Particolare attenzione va posta al monitoraggio dell’andamento nelle fasce d’età che in passato hanno mostrato un’alta incidenza, come asili nido, scuole dell’infanzia e scuole2).
Lo sviluppo di farmaci antivirali specifici è in corso. Ganciclovir gel e povidone iodato hanno mostrato di ridurre la durata della EKC acuta e il rischio di infiltrati subepiteliali, ma la concentrazione e il dosaggio ottimali non sono ancora stati stabiliti5,10,11). Una revisione Cochrane (Liu 2022) conclude che le evidenze attuali sugli interventi farmacologici topici per la EKC sono limitate e nessun farmaco ha dimostrato un beneficio clinicamente solido rispetto al gruppo di controllo15).
Ciclosporina e tacrolimus in collirio sono considerati promettenti per il trattamento della MSI, in particolare nei casi resistenti agli steroidi o con riacutizzazione durante la riduzione graduale degli steroidi. Nelle Linee guida 2025 per la diagnosi e il trattamento della congiuntivite virale hanno ricevuto una raccomandazione debole (CQ3)1,7,8).

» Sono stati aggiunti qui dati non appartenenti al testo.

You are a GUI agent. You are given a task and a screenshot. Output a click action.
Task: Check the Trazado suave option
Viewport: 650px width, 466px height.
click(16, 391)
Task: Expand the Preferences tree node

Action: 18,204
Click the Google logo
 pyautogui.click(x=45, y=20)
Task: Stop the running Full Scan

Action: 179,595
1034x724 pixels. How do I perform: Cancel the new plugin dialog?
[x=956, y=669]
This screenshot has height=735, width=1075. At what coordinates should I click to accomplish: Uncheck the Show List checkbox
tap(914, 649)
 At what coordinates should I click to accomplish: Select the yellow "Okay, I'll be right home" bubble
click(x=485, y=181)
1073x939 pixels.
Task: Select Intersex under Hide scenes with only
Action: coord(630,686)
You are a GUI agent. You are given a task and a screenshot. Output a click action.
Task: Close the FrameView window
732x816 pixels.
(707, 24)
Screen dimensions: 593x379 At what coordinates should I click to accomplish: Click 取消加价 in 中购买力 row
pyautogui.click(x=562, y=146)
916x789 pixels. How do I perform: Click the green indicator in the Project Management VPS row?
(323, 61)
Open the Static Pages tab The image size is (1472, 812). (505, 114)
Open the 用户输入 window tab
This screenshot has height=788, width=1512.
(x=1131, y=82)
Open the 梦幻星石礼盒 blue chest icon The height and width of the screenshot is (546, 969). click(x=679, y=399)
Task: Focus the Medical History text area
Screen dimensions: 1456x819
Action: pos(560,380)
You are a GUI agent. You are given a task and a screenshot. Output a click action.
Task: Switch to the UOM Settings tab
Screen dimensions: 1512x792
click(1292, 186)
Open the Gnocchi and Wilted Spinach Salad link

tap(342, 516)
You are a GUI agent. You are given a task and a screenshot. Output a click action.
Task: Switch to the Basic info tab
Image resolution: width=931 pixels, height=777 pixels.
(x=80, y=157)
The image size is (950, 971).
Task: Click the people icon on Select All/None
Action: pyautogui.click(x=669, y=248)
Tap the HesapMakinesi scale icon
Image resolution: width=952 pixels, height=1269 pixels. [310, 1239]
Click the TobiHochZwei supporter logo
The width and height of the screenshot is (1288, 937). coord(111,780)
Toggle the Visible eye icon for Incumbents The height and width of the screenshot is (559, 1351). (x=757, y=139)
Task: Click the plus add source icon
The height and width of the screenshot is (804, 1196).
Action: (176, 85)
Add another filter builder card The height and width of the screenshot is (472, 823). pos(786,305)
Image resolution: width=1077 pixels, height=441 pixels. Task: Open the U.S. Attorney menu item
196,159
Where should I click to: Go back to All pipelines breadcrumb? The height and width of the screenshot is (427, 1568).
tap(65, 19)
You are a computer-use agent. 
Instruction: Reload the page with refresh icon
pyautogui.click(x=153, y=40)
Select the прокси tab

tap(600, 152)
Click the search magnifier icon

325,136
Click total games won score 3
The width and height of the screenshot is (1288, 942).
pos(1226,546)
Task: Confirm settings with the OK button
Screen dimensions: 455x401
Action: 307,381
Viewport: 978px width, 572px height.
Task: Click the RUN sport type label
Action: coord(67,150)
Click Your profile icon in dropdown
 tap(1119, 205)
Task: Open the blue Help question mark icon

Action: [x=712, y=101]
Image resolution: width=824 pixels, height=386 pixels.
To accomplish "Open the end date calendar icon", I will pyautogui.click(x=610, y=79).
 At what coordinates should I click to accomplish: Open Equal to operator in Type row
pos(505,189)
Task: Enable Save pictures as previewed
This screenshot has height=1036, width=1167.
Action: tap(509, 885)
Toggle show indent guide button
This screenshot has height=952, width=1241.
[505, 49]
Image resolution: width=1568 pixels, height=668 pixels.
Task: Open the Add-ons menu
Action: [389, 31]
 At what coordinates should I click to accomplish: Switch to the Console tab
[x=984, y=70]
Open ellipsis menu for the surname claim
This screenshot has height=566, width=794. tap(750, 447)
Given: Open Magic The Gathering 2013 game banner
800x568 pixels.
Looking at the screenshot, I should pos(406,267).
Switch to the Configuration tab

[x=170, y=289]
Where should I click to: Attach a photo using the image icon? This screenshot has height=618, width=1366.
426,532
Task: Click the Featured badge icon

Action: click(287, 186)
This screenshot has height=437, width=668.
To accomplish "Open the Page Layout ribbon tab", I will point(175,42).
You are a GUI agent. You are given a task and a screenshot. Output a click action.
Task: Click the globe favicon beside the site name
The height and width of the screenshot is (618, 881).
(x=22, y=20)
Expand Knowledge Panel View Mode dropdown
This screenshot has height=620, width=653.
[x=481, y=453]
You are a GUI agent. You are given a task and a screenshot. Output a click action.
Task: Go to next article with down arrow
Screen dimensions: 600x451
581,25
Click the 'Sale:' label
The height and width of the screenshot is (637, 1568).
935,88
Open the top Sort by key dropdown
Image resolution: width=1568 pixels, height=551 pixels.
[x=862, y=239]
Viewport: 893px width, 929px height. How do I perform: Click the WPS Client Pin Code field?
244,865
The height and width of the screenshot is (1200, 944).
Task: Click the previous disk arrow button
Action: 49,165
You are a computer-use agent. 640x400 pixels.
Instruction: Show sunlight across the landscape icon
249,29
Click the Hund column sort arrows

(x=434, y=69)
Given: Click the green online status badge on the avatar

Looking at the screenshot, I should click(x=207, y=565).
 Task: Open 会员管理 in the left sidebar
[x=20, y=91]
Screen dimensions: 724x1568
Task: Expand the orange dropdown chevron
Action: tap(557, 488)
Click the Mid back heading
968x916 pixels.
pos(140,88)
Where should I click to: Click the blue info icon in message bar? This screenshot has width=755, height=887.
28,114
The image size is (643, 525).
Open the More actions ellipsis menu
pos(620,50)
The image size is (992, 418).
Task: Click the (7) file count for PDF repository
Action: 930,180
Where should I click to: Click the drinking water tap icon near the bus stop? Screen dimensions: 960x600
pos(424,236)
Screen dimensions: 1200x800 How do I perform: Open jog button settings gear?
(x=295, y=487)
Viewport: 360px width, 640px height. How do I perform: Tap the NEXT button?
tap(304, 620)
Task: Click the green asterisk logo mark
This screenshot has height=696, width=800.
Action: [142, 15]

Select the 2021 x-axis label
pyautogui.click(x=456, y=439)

Tra i farmaci antivirali in fase di sperimentazione, il collirio a base di cidofovir inibisce a livello intracellulare la DNA polimerasi virale, ma studi randomizzati controllati non hanno dimostrato un miglioramento significativo del decorso clinico e sono stati riportati effetti collaterali come stenosi del dotto lacrimale e infiammazione congiuntivale. Il collirio a base di trifluridina mostra una riduzione della carica virale in vitro contro AdV8, 19 e 13, ma negli studi clinici sull’uomo non è stata osservata una riduzione della durata del trattamento. Il famciclovir orale è considerato un potente inibitore di AdV ed è candidato per studi di fase II.
Sono stati introdotti test diagnostici rapidi mini-invasivi e ad alta sensibilità, come il test immunocromatografico su campione di lacrime e il metodo IC automatizzato con amplificazione all’argento1,3,4). Questi sono particolarmente promettenti per ridurre il carico sui pazienti pediatrici e migliorare il tasso di rilevamento nei casi precedentemente caratterizzati da bassa sensibilità, come l’occhio coinvolto successivamente.
La dacrioadenite acuta secondaria a EKC è una complicanza estremamente rara negli adulti. Takahashi et al. (2022) hanno riportato un caso di dacrioadenite acuta associata a EKC in un adulto, con conferma sierologica di IgM positiva per adenovirus di tipo 314). Il meccanismo ipotizzato include l’invasione diretta della ghiandola lacrimale o la diffusione secondaria dalle lesioni corneocongiuntivali; sono stati descritti solo 4–5 casi in adulti14).
Dal 2015, in Giappone è stato identificato il nuovo virus AdV85, con segnalazioni che includono cinque casi nella prefettura di Fukushima17). AdV85 è un mastadenovirus D umano ricombinante e presenta il quadro clinico tipico della EKC (congiuntivite grave, emorragie petecchiali, linfoadenopatia preauricolare, MSI)1,17). È necessario monitorare attentamente l’evoluzione epidemiologica.